Mala hatte bereits begonnen, die Ausrüstung zu begutachten. »Wahrscheinlich von einer amerikanischen Behörde«, meinte sie. »Ein CIA-Kommando, würde ich schätzen.«

»Nicht unbedingt.« Bourne zog ihm die Neoprenhaube herunter und musterte das ihm unbekannte Gesicht. Der Mann verlor immer wieder für Sekunden das Bewusstsein. Bourne schlug ihm hart ins Gesicht, dann noch einmal, bis der Taucher die Augen öffnete.

Der Mann starrte zu ihm hoch. »Wo zum Teufel kommen Sie her?«, fragte er. Im selben Augenblick zog er eine schmale Klinge aus dem Ärmel seines Neoprenanzugs und stieß sie nach Bournes Kehle.

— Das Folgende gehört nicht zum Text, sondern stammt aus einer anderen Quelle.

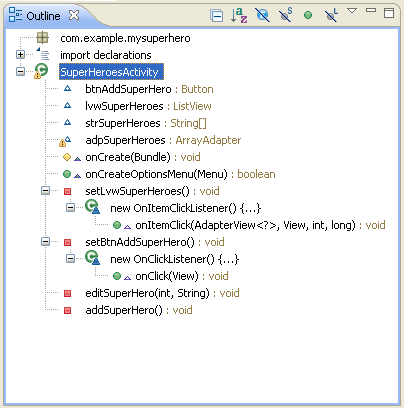The height and width of the screenshot is (408, 404).
Task: Click the red private icon of addSuperHero()
Action: (x=67, y=311)
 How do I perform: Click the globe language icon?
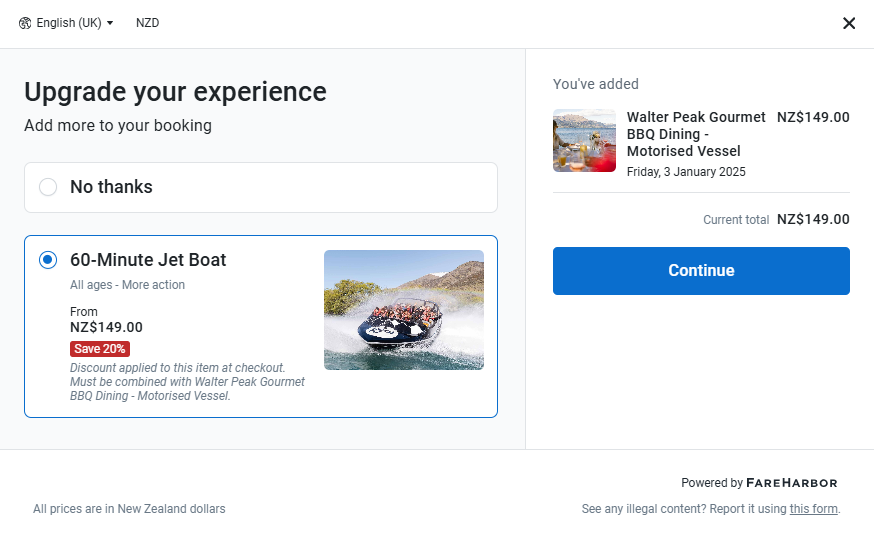[25, 23]
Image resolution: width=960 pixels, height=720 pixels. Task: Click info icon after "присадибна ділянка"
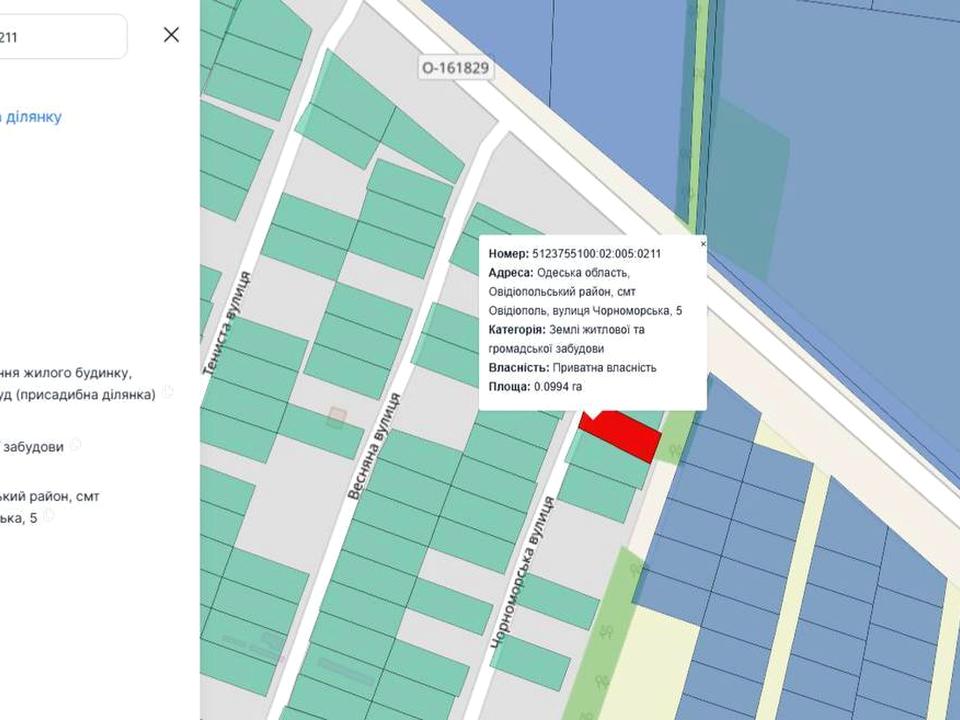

Bourne konnte nicht mehr ausweichen, doch Mala streckte blitzschnell den Arm aus. Das Narbengewebe auf ihrer Haut war so hart, dass sie den Stoß mit dem Messer, der aufgrund der Position des Tauchers zwar schnell, aber nicht allzu kräftig ausfiel, blockieren konnte. Die Klinge prallte von ihrem Arm ab. Bourne rammte dem Mann die Faust ins Gesicht und brach ihm die Nase. Blut strömte aus der Wunde, und Bourne riss ihm das Messer aus der Hand und warf es beiseite.